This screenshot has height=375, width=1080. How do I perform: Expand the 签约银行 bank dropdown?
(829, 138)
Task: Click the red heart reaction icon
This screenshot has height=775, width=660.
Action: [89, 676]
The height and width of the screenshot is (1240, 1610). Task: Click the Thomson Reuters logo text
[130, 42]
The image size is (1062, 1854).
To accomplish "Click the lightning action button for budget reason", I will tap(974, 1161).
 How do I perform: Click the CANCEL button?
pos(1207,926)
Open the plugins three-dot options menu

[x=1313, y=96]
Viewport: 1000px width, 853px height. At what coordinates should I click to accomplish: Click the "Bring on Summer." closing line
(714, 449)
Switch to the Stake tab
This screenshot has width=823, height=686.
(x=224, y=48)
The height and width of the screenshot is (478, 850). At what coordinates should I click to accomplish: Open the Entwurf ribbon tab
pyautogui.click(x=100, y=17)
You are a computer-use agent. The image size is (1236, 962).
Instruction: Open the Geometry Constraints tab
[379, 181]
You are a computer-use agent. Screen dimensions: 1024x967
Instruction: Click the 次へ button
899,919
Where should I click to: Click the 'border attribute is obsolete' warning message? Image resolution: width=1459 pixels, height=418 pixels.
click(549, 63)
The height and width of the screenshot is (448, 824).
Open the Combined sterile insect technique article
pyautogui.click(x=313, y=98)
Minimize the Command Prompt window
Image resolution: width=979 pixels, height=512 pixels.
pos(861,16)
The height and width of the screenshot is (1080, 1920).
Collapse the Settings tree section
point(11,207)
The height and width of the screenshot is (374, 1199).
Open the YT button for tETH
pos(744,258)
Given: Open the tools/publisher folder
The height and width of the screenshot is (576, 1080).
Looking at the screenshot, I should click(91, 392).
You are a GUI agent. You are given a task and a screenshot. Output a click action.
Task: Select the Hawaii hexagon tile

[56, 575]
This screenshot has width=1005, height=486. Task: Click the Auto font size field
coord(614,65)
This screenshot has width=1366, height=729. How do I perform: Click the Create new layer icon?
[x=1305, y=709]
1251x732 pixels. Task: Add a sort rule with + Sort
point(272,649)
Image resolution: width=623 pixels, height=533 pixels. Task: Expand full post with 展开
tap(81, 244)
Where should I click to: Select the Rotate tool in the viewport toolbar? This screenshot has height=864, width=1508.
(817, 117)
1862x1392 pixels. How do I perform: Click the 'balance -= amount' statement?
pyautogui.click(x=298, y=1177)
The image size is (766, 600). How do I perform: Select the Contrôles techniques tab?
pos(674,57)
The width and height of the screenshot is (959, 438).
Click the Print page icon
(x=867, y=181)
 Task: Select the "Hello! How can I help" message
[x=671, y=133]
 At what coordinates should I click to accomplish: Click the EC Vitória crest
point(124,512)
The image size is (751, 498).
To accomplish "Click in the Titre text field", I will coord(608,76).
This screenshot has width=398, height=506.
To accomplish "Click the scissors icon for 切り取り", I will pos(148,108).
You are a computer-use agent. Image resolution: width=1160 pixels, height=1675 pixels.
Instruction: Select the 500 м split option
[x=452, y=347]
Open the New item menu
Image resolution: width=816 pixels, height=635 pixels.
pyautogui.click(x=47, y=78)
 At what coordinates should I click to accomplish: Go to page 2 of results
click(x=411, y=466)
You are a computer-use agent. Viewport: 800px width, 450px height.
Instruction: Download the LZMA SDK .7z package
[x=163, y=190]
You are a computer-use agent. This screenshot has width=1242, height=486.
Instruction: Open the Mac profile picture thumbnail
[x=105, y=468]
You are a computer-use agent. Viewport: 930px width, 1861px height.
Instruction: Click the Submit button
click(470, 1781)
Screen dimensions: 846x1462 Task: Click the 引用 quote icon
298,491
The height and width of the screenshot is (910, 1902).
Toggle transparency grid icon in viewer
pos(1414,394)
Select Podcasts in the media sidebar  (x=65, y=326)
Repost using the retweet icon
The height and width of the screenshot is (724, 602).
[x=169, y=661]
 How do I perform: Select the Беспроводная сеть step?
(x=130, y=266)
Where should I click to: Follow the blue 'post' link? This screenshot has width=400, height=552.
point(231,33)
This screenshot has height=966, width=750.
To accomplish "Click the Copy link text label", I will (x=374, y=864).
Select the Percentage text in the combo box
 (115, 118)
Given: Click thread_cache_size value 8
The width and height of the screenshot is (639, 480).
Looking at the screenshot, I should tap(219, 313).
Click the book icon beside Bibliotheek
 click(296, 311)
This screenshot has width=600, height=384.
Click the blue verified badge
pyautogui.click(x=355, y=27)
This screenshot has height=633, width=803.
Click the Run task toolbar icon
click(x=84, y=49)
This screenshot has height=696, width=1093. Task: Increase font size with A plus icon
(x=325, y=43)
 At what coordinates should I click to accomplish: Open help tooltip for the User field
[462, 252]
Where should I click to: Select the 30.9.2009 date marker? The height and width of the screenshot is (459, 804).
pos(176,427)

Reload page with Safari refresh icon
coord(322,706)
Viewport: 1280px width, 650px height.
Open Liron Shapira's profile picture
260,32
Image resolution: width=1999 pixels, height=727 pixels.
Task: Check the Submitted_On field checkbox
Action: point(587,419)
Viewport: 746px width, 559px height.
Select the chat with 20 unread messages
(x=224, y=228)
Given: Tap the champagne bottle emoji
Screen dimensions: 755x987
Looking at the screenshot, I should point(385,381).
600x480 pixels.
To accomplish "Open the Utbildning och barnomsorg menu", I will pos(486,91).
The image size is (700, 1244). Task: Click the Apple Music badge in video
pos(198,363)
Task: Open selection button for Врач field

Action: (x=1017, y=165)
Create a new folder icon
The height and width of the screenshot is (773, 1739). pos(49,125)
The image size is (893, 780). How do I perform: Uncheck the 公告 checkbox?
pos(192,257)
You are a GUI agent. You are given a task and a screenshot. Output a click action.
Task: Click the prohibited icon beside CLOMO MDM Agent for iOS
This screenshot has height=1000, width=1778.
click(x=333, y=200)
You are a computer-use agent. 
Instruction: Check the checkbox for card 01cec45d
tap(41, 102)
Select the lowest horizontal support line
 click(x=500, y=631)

##########

§ **Work order**
The job here is to find each line above with the word "computer" and copy it.

§ **Task output**
You are a computer-use agent. The image size is (1236, 962).
You are a computer-use agent. Screen dimensions: 1024x967
You are a computer-use agent. Image resolution: width=1160 pixels, height=1675 pixels.
You are a computer-use agent. Viewport: 800px width, 450px height.
You are a computer-use agent. This screenshot has width=1242, height=486.
You are a computer-use agent. Viewport: 930px width, 1861px height.
You are a computer-use agent. 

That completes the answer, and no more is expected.